2. Implement a model-free agent

Model-free agents do not receive planning_env. Instead, they act directly from observations and learn from interaction.

def get_action(self, obs):
    # Replace with your policy logic.
    return action

Similar to the model-based case, we use Proximal Policy Optimization (PPO) to evluate. Please visit ppo_example.py and example_submission.py for example.

3. Register your agent in submission.py

After implementing either algorithms, we look inside get_agent(env_id) to return the correct agent for each environment. For example, if we want to apply MCTS to the FrozenLake-v1 environment:

if env_id == "FrozenLake-v1":
    return MyModelBasedAgent(d=50, m=100, c=1.4, gamma=0.99)

If you want the model to load offline weights, we encourage you load weights in submission.py.
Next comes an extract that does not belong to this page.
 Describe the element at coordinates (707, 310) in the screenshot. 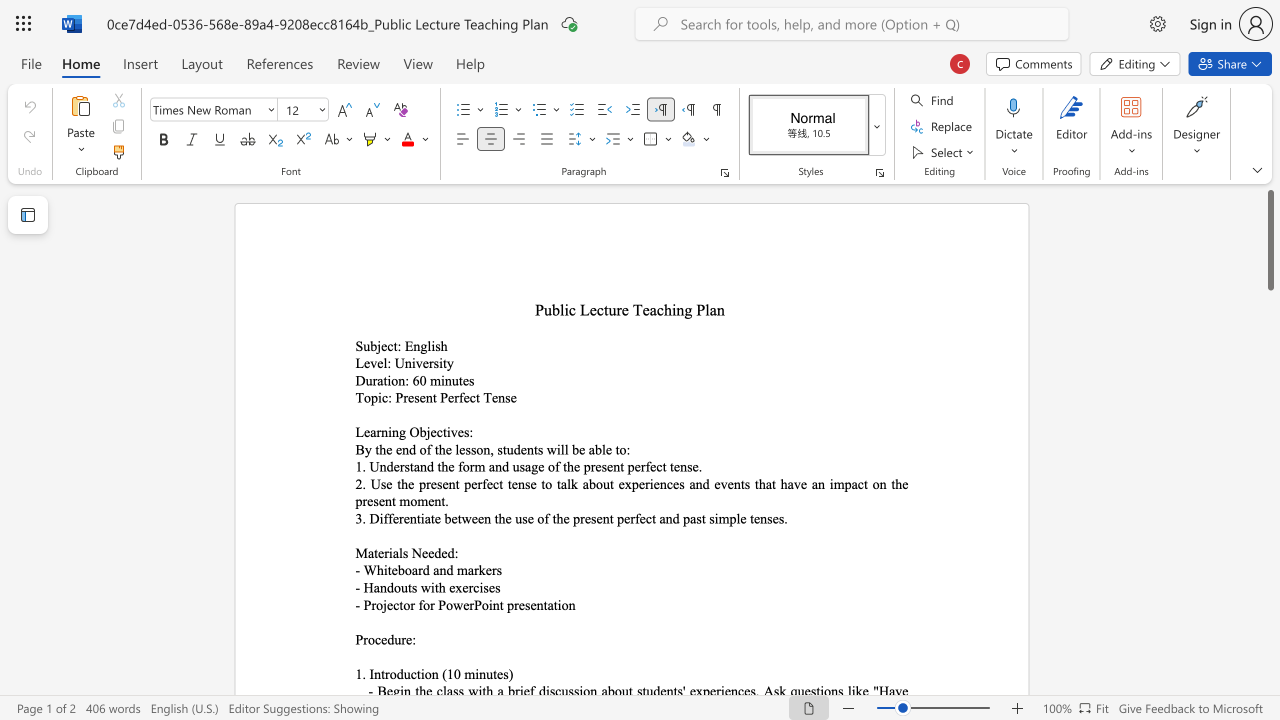

I see `the 2th character "l" in the text` at that location.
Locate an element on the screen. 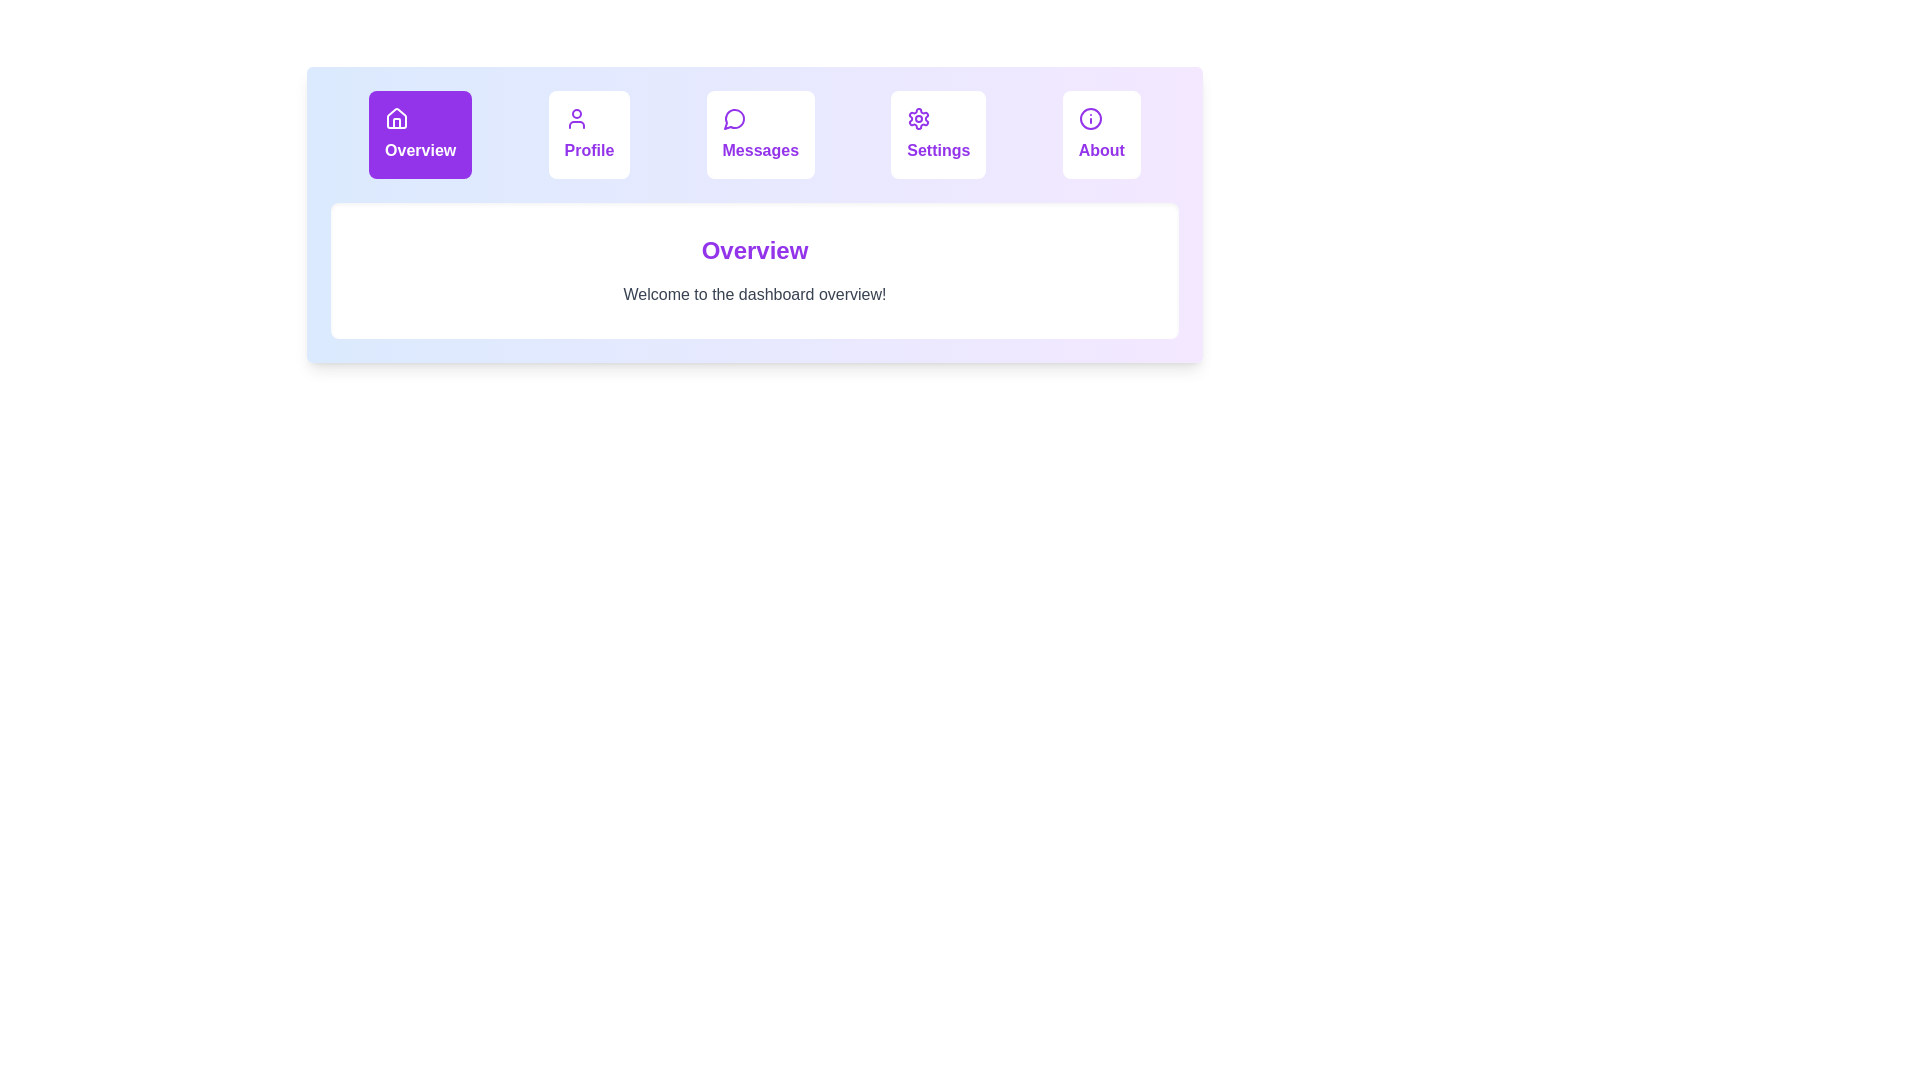 The image size is (1920, 1080). the tab labeled Settings to switch to it is located at coordinates (937, 135).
Refer to the Ant-v5 environment in example_submission.py for details.

4. Running Your Algorithm

To run the Run the evaluator locally:

uv run python evaluator.py

The evaluator supports the following flags:

  • --num-episodes: how many episodes to evaluate

  • --start-seed: what is the starting seed. Note you could also change this by using set_seed(seed) in agent.py.

To run the program using Docker,

docker compose run --rm test-submission

Using either way, the results should be populated in the results/ folder.

Outcome

In this tutorial, you have:

  • built a model-based agent

  • built a model-free agent

  • ran the code both locally and using Docker.

In the next tutorial, we will cover how to create a custom, non-stationary environment. See you there!